Neurogenesis involves the proliferation of multipotent neuroepithelial stem cells followed by differentiation into lineage-restricted neural precursor cells (NPCs) during the embryonic period. Interestingly, these progenitor cells express robust levels of the aryl hydrocarbon receptor (AhR), a ligand-activated transcription factor that regulates expression of genes important for growth regulation, and xenobiotic metabolism. Upon binding 2,3,7,8-tetrachlorodibenzo-p-dioxin (TCDD), a pervasive environmental contaminant and potent AhR ligand, AhR, is activated and disrupts gene expression patterns to produce cellular toxicity. Because of its widespread distribution in the brain during critical proliferative phases of neurogenesis, it is conceivable that AhR participates in NPC expansion. Therefore, this study tested the hypothesis that AhR activation by TCDD disrupts signaling events that regulate NPC proliferation. The C17.2 NPC line served as a model system to (1) assess whether NPCs are targets for TCDD-induced neurotoxicity and (2) characterize the effects of TCDD on NPC proliferation. We demonstrated that C17.2 NPCs express an intact AhR signaling pathway that becomes transcriptionally active after TCDD exposure. (3)H-thymidine and alamar blue reduction assays indicated that TCDD suppresses NPC proliferation in a concentration-dependent manner without the loss of cell viability. Cell cycle distribution analysis by flow cytometry revealed that TCDD-induced growth arrest results from an impaired G1 to S cell cycle transition. Moreover, TCDD exposure altered p27( kip1) and cyclin D1 cell cycle regulatory protein expression levels consistent with a G1 phase arrest. Initial studies in primary NPCs isolated from the ventral forebrain of embryonic mice demonstrated that TCDD reduced cell proliferation through a G1 phase arrest, corroborating our findings in the C17.2 cell line. Together, these observations suggest that the inappropriate or sustained activation of AhR by TCDD during neurogenesis can interfere with signaling pathways that regulate neuroepithelial stem cell/NPC proliferation, which could adversely impact final cell number in the brain and lead to functional impairments.

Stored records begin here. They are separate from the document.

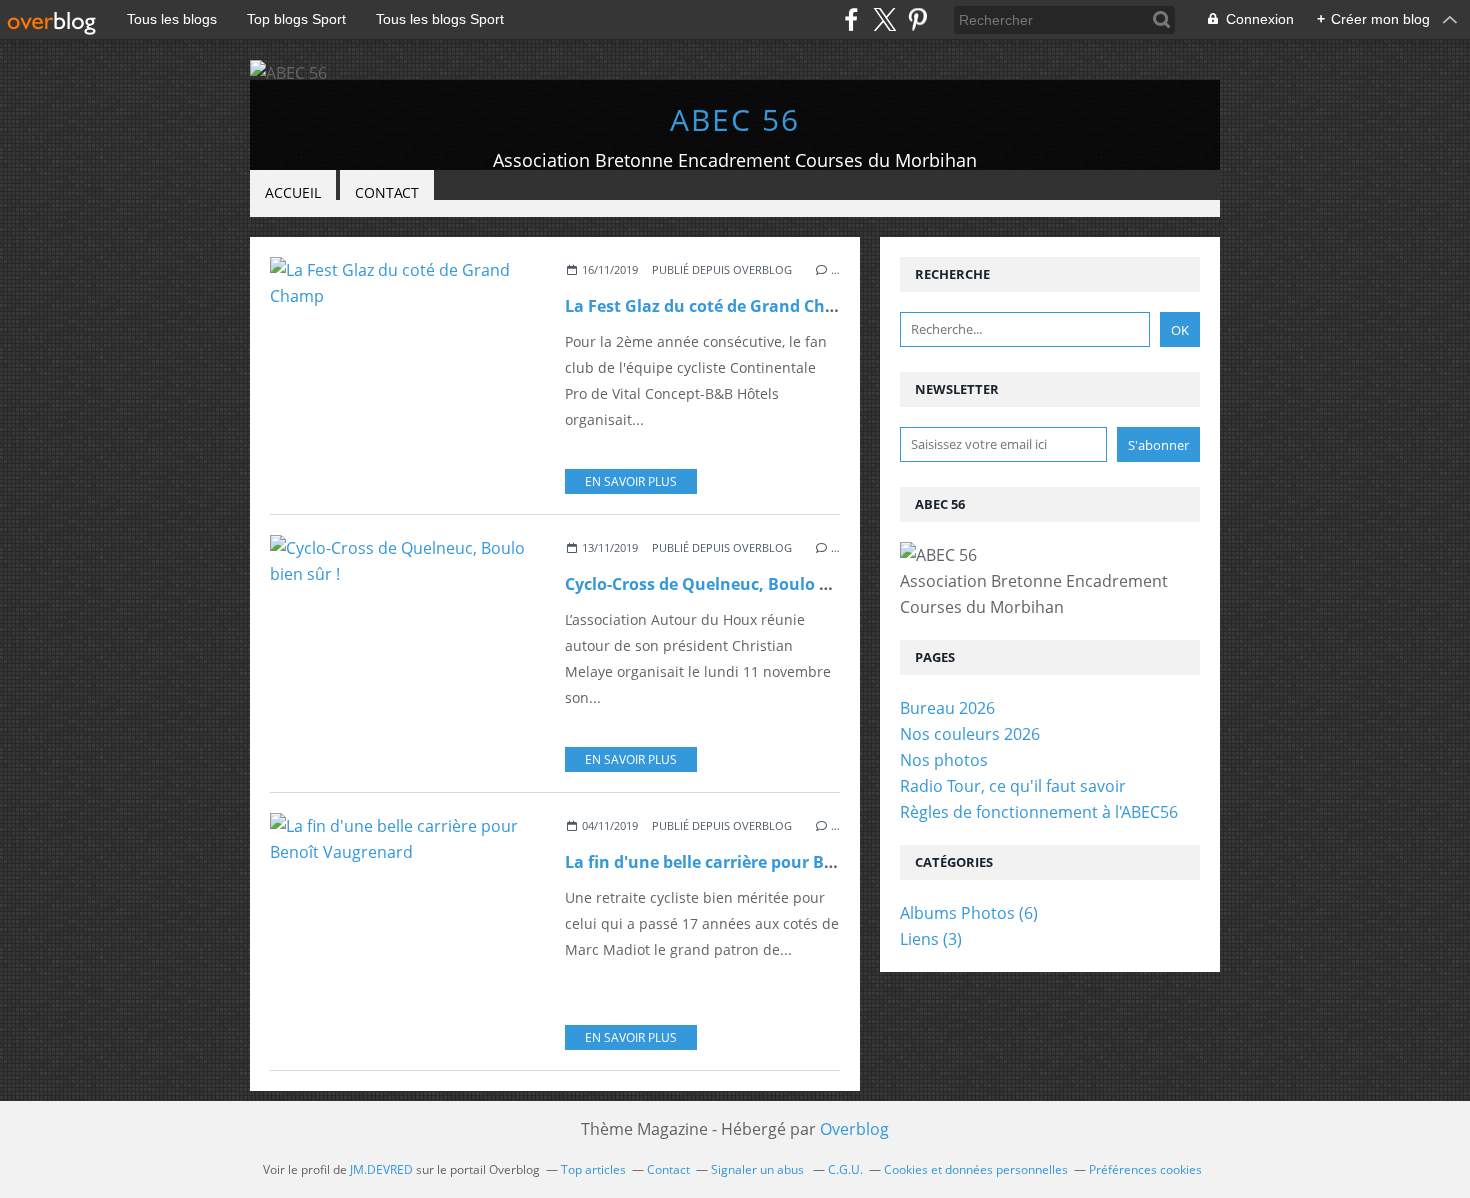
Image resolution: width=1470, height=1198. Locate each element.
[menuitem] (293, 193)
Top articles (593, 1169)
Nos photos (944, 760)
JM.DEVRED (381, 1169)
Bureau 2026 (947, 708)
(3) (931, 939)
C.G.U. (845, 1169)
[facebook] (851, 19)
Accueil (293, 192)
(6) (969, 913)
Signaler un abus (759, 1169)
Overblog (854, 1129)
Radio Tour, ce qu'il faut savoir (1013, 786)
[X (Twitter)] (884, 19)
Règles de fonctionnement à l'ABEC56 (1039, 812)
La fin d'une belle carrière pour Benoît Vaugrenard (764, 862)
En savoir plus (631, 481)
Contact (387, 192)
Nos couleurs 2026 (970, 734)
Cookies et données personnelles (976, 1169)
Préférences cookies (1145, 1169)
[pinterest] (917, 19)
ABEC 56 (735, 119)
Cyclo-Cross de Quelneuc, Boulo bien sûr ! (729, 584)
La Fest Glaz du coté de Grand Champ (713, 306)
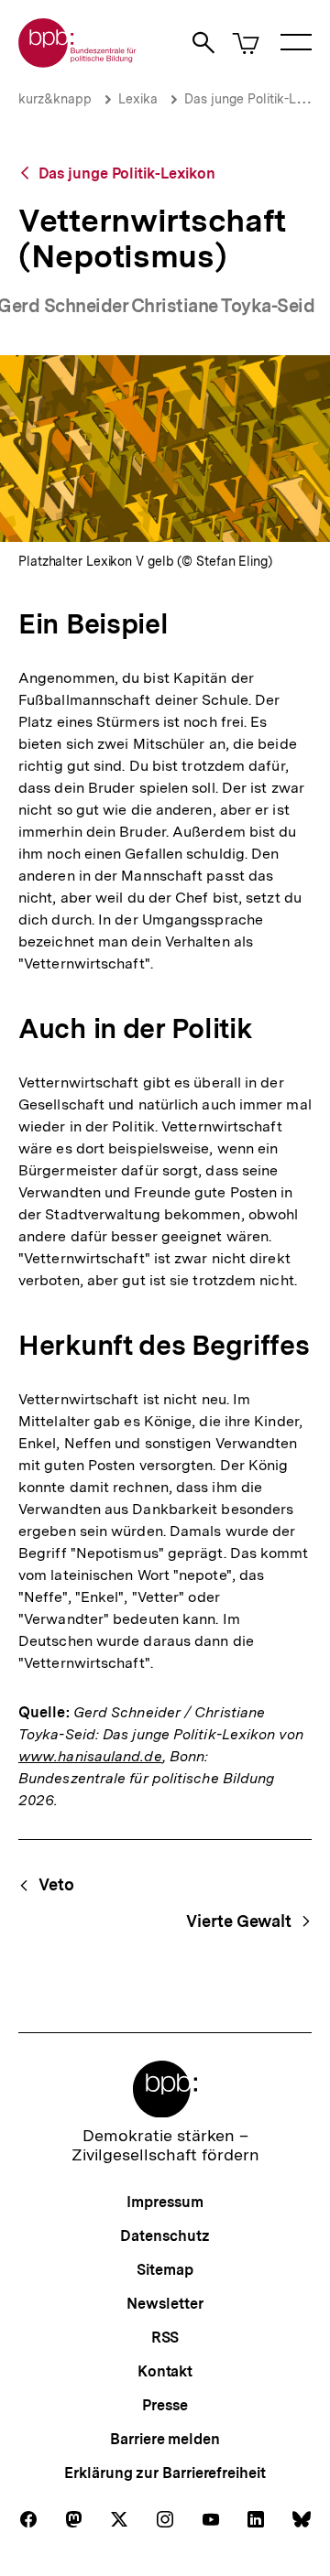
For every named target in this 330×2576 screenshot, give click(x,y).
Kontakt (165, 2371)
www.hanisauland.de (90, 1756)
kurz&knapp (55, 99)
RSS (165, 2337)
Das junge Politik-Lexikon (126, 173)
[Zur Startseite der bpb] (78, 61)
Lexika (138, 99)
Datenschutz (164, 2236)
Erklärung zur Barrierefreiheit (164, 2473)
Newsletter (164, 2303)
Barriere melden (165, 2439)
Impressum (164, 2202)
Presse (164, 2405)
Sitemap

神经发生涉及多能神经上皮干细胞的增殖,随后在胚胎期分化为谱系受限的神经前体细胞(NPCs)。有趣的是,这些祖细胞表达高水平的芳香烃受体(AhR),这是一种配体激活的转录因子,调节生长调节和外源性代谢基因的表达。当结合 2,3,7,8-四氯二苯并-p-二恶英(TCDD)时,一种普遍存在的环境污染物和有效的 AhR 配体,AhR 被激活并破坏基因表达模式以产生细胞毒性。由于其在神经发生的关键增殖阶段广泛分布于大脑中,因此可以想象 AhR 参与 NPC 的扩增。因此,本研究检验了 TCDD 激活 AhR 破坏调节 NPC 增殖的信号事件的假设。C17.2 NPC 系作为模型系统用于:(1)评估 NPC 是否是 TCDD 诱导的神经毒性的靶标;(2)描述 TCDD 对 NPC 增殖的影响。我们证明 C17.2 NPC 表达完整的 AhR 信号通路,该通路在 TCDD 暴露后转录激活。(3)H-胸腺嘧啶和 alamar blue 还原测定表明,TCDD 以浓度依赖的方式抑制 NPC 增殖,而不降低细胞活力。通过流式细胞术进行的细胞周期分布分析表明,TCDD 诱导的生长停滞是由于 G1 到 S 细胞周期过渡受损所致。此外,TCDD 暴露改变了 p27(kip1)和细胞周期调节蛋白 cyclin D1 的表达水平,与 G1 期停滞一致。从胚胎小鼠腹侧前脑分离的原代 NPC 中的初步研究表明,TCDD 通过 G1 期停滞减少细胞增殖,与我们在 C17.2 细胞系中的发现一致。总之,这些观察结果表明,在神经发生过程中,TCDD 对 AhR 的不适当或持续激活可能会干扰调节神经上皮干细胞/NPC 增殖的信号通路,从而对大脑中的最终细胞数量产生不利影响,并导致功能障碍。